DOKOLO Woman MP and former UPC strongwoman Cecilia Ogwal, has revealed why she joined FDC emphasizing that she was in the thick and thin of the formation of Uganda’s leading opposition party

By David Lumu

DOKOLO Woman MP and former UPC strongwoman Cecilia Ogwal, has revealed why she joined FDC emphasizing that she was in the thick and thin of the formation of Uganda’s leading opposition party.

“I was part of the team that formed the Reform Agenda and later FDC. I was there all the time during the process that led to the formation of FDC. I am one of the people who started FDC,” she said.

The Forum for Democratic Change (FDC) was formally established in December 2004 and the party’s former president Dr. Kizza Besigye has challenged President Yoweri Museveni for the country’s top job and lost three times—2001, 2006 and 2011.

During an interview on Urban TV on Tuesday morning, Ogwal said that joining FDC in 2010 was no an accident because she had heavily participated in the primary stages that laid the foundation for the formation of the party.

“I could not join DP. To me FDC was home because I have been part of it for a long time,” she said, revealing that she has enjoyed working with the party, where she now serves as Opposition Chief Whip.

“I enjoyed the activist wave of Dr. Kizza Besigye and I am also enjoying the calm but solid wave of Major General Mugisha Muntu,” she said.

Speaking about the issue of retirement, Ogwal who has on several occasions called upon President Museveni to retire said that she will not retire in 2016.

“It is automatic; I will contest in 2016,” she said.

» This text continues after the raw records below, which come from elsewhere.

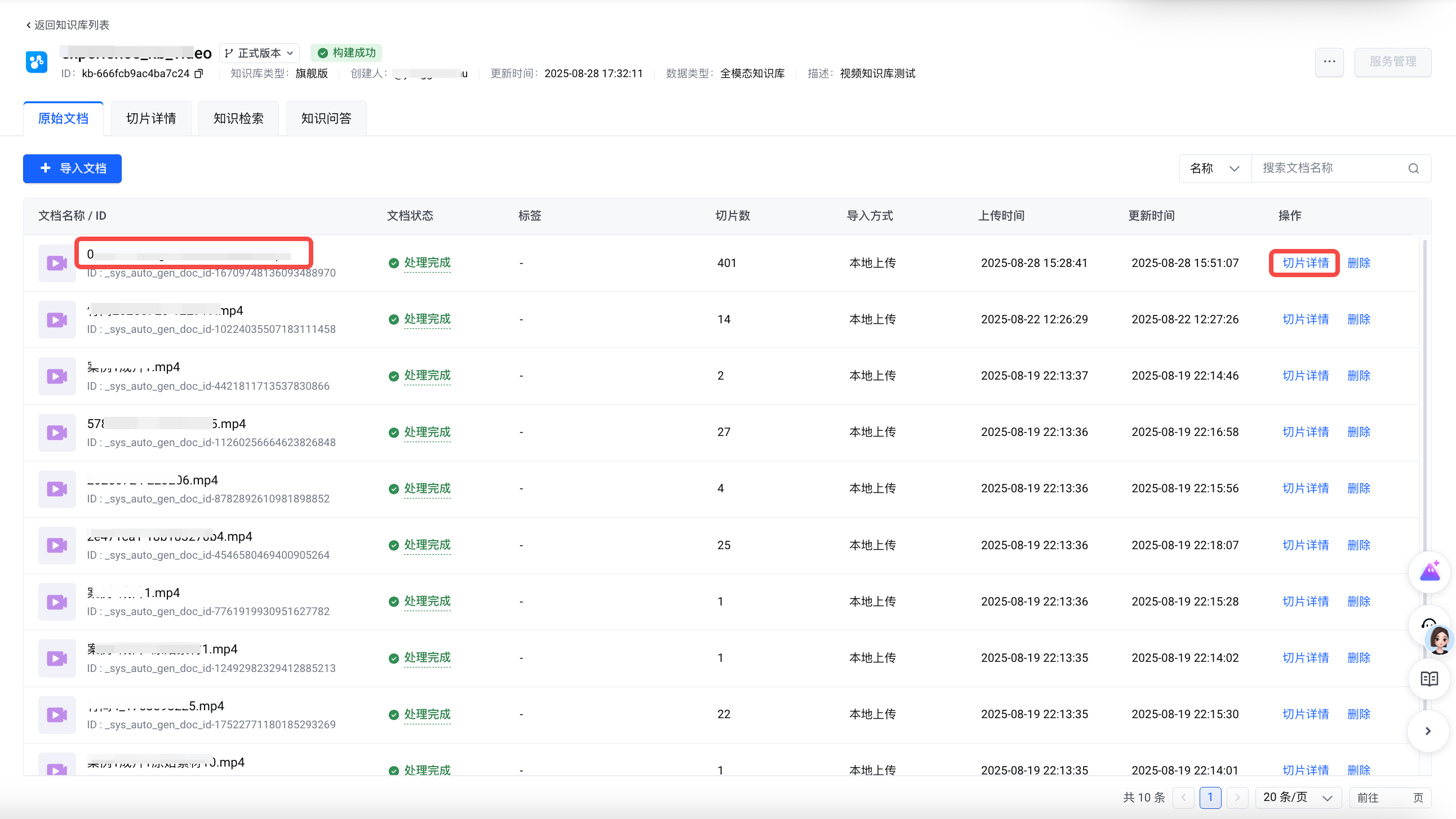Open the 知识问答 tab
This screenshot has height=819, width=1456.
tap(326, 119)
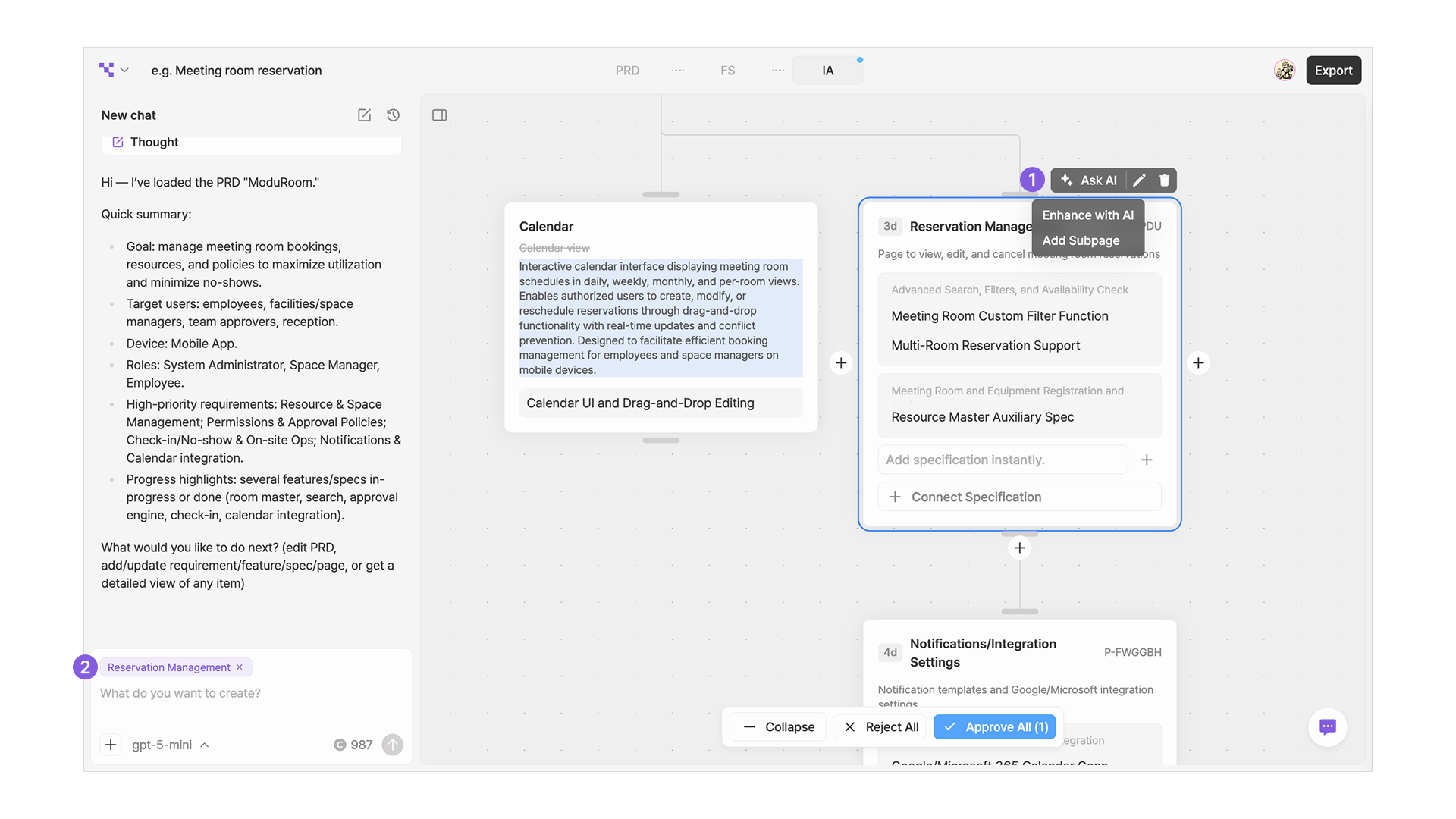Image resolution: width=1456 pixels, height=819 pixels.
Task: Select Add Subpage from the menu
Action: tap(1081, 240)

Ogwal’s problems with UPC, a party she served as in the capacity of Acting Secretary General between 1985 and 1992, started when she lost the Lira municipality seat to Jimmy Akena, the son of Dr. Apollo Milton Obote, the party’s founder.

She first sat on the fence under the guise of an independent but later found haven in FDC.

Last week, Ogwal, who won the first Miss Uganda held in 1969 at the Apollo Milton Hotel, was in the news recently for highlighting what Government described as ‘malicious’ figures indicating the hefty salary scales of State House employees.